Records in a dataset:
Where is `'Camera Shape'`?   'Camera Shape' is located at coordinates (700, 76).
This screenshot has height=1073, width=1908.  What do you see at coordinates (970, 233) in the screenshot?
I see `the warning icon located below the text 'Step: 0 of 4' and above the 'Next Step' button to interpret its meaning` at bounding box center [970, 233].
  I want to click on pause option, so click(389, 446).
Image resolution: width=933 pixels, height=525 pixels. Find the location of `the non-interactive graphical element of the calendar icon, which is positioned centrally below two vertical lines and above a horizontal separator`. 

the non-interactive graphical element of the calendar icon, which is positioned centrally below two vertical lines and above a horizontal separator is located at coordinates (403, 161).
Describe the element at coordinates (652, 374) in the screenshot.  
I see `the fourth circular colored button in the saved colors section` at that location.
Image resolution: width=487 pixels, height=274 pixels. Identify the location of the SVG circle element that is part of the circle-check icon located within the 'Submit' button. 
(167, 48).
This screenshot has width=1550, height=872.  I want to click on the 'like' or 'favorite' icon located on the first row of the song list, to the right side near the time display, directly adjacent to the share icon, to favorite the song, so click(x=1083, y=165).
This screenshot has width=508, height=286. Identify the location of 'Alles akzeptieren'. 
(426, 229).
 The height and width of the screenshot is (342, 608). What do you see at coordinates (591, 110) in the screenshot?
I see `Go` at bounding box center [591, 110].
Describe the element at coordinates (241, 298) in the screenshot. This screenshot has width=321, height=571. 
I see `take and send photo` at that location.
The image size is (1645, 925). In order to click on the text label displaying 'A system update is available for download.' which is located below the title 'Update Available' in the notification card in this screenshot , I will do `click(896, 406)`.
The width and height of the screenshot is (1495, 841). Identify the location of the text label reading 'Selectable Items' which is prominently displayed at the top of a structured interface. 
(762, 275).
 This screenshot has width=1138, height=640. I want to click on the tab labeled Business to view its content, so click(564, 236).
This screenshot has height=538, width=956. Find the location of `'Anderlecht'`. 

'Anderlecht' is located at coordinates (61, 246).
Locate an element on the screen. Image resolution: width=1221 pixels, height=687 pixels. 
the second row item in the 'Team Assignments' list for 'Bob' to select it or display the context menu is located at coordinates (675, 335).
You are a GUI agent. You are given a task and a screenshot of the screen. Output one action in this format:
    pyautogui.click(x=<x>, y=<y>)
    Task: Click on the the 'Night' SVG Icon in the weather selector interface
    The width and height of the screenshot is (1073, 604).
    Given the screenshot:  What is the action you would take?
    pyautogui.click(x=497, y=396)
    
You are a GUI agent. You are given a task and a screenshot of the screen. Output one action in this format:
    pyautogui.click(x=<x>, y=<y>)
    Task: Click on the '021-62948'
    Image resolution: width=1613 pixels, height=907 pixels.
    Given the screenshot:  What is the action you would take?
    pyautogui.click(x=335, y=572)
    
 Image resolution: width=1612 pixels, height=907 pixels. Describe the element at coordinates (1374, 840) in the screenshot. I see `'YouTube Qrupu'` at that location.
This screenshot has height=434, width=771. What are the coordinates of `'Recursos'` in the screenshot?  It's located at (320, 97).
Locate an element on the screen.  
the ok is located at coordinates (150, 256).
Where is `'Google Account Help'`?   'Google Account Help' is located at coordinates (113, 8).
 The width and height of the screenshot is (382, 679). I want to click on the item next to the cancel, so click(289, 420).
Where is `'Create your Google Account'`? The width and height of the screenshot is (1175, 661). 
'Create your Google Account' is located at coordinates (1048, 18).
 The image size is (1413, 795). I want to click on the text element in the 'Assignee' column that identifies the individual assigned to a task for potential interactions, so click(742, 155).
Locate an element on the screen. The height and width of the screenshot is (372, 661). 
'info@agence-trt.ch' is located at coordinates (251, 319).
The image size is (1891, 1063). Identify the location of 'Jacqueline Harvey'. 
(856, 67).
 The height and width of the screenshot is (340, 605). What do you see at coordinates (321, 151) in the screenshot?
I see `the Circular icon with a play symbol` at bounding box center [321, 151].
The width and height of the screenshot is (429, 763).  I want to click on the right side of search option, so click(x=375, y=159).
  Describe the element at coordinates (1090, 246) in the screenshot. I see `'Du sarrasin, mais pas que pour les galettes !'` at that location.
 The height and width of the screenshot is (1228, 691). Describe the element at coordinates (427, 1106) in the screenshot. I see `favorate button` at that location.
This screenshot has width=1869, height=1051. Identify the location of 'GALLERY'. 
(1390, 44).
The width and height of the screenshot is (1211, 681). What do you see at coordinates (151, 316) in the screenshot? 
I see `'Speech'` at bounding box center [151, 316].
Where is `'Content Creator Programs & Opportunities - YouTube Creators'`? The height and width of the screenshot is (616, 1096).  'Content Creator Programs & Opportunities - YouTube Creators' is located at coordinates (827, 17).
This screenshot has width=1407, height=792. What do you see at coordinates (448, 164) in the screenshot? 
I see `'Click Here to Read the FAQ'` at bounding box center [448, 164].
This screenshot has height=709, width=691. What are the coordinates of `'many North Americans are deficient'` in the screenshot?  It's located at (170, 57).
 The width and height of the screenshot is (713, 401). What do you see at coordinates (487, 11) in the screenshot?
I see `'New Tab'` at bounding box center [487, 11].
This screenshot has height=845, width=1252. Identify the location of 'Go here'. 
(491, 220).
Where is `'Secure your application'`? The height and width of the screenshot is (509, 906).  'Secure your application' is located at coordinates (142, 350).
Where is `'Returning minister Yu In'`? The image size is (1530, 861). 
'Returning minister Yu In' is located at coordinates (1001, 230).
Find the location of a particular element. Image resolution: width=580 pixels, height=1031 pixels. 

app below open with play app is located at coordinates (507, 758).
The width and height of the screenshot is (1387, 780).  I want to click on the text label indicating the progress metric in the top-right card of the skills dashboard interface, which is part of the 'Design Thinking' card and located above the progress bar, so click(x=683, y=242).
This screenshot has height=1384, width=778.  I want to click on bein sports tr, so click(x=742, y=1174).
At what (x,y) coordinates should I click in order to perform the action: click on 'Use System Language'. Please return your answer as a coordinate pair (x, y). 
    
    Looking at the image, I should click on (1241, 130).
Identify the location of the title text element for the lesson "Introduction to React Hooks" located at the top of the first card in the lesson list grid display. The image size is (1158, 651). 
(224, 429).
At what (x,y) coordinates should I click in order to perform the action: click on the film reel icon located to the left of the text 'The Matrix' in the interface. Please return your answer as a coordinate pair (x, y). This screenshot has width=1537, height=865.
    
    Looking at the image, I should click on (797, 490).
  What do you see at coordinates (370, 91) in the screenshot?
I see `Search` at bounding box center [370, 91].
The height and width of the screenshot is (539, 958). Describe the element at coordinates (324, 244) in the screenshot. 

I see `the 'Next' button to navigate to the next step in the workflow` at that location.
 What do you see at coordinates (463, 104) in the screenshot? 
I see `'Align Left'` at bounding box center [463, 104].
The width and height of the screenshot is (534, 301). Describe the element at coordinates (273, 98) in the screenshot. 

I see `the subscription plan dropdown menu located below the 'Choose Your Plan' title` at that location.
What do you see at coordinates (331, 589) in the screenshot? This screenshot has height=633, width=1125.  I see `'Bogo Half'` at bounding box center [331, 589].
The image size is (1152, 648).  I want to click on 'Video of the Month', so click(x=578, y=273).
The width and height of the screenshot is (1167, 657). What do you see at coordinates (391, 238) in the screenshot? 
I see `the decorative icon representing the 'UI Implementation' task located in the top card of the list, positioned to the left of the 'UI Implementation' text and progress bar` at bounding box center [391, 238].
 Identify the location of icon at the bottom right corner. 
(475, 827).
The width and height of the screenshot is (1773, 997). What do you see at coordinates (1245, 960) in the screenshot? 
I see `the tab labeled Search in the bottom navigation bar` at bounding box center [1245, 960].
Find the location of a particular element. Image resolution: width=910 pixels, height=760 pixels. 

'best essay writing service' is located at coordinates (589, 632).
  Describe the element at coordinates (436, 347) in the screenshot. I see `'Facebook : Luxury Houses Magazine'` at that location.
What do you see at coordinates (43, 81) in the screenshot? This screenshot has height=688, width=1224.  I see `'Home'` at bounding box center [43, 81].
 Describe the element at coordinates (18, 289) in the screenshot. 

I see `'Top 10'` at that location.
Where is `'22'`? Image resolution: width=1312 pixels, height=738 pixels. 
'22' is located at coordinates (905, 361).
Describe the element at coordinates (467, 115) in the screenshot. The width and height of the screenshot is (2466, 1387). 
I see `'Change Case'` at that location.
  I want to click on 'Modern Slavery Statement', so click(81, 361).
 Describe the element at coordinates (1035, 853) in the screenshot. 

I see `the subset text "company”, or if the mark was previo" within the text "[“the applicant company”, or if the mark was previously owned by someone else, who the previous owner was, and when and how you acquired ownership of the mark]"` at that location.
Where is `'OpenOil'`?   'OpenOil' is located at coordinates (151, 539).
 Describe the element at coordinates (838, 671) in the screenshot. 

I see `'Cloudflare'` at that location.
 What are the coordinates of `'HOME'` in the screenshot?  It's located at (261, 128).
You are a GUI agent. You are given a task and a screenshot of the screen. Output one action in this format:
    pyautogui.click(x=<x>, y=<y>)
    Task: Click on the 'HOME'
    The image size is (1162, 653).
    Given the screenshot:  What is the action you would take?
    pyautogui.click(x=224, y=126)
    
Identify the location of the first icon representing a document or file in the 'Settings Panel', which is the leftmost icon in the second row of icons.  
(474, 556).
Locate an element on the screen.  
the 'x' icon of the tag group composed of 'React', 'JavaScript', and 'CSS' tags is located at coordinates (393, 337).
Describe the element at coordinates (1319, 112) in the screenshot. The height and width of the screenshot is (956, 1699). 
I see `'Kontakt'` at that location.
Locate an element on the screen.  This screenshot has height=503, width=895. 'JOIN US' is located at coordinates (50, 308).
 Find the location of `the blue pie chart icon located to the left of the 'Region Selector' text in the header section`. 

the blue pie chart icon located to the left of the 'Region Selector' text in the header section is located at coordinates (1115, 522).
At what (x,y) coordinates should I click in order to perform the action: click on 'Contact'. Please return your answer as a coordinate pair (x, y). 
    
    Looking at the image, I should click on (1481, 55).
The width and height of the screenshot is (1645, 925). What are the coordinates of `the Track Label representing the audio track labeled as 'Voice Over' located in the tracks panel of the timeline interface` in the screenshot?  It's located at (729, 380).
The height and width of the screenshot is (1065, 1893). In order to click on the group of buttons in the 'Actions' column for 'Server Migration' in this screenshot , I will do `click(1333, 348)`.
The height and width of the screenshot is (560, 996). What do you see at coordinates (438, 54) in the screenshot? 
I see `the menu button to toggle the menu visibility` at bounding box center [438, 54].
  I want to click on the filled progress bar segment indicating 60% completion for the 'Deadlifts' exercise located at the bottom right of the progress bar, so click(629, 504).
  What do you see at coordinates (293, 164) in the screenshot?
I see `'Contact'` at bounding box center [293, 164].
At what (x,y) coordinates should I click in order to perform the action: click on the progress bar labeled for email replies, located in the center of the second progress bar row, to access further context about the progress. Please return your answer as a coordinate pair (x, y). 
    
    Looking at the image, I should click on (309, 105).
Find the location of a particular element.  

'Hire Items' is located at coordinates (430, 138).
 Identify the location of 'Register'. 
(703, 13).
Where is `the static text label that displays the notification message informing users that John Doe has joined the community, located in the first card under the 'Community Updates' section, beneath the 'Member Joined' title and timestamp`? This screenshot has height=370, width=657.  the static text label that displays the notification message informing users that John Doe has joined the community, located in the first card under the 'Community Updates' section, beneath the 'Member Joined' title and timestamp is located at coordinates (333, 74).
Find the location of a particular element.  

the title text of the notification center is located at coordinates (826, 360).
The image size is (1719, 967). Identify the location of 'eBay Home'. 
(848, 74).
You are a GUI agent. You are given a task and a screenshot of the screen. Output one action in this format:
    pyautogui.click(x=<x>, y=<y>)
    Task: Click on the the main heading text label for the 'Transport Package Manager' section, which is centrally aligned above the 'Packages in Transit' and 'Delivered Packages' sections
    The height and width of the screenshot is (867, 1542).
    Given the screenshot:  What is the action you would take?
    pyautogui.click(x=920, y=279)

Task prompt: Write out the lines of the listing from its first line through the line that contains "I want to click on pause", inclusive.

Task solution:
Where is `'Camera Shape'`?   'Camera Shape' is located at coordinates (700, 76).
This screenshot has height=1073, width=1908.  What do you see at coordinates (970, 233) in the screenshot?
I see `the warning icon located below the text 'Step: 0 of 4' and above the 'Next Step' button to interpret its meaning` at bounding box center [970, 233].
  I want to click on pause option, so click(389, 446).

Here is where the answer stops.